Another application for confocal raman imaging is chemical mapping. A scan is taken at each point on a sample’s surface and matched against a library. The data then can be further analyzed using chemometric analysis to give compositional data for the sample. This can be further enhanced by using a fast mapping stage and fast detector for rapid analysis (32,000 measurement points in around 16 minutes). Figure 11 shows a Raman image showing constituents in a pharmaceutical tablet.
Differential Interference Contrast Observation (DIC)
Differential Interference Contrast Observation (DIC) uses polarized light and a Nomarski-modified Wollaston prism to enhance the observation of images with low contrast. DIC uses phase difference in light to stereographically view very small step differences in the submicron order. Nomarski prisms are used to create bright and dark contrast from the differences in the two beams directly reflected at the sample’s surface. This technique can be applied equally to low contrast biological and non-biological samples that have small unevenness in the surface, an example may be seen in Figure 12.

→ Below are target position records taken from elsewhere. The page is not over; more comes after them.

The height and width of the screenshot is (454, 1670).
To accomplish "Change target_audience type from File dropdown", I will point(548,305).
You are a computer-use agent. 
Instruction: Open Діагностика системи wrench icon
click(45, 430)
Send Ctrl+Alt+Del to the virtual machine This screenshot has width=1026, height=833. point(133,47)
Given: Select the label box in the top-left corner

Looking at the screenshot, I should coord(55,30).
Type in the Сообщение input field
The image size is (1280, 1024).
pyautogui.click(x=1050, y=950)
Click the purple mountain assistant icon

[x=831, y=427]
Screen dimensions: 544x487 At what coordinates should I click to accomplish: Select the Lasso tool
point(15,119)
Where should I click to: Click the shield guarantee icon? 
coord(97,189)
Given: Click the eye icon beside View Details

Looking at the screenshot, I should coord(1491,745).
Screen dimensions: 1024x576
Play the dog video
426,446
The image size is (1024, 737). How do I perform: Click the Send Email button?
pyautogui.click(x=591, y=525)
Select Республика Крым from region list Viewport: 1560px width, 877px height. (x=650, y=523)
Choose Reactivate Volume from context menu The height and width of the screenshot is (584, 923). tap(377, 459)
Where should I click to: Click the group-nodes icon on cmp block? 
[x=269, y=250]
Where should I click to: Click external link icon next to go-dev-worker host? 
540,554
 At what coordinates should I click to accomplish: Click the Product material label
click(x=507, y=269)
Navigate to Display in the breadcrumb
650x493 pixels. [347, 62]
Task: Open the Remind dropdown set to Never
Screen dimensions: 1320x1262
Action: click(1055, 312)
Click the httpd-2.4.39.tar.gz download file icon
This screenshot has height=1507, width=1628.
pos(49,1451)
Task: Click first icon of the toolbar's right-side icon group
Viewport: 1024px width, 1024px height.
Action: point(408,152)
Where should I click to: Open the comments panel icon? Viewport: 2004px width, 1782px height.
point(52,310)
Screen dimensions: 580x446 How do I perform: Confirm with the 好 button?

Polarized Light Observation (PLO)
Polarized Light Observation (PLO) exploits the differences in anisotropic properties to enhance the observation of materials with low contrast. PLO uses two polarized elements located in the optical path on each side of the sample being observed. It is particularly useful for samples such as biomolecules and biostructures, minerals, ceramics, mineral fibers, extended polymers, liquid crystals, etc. DIC of a mineral sample may be seen in Figure 13.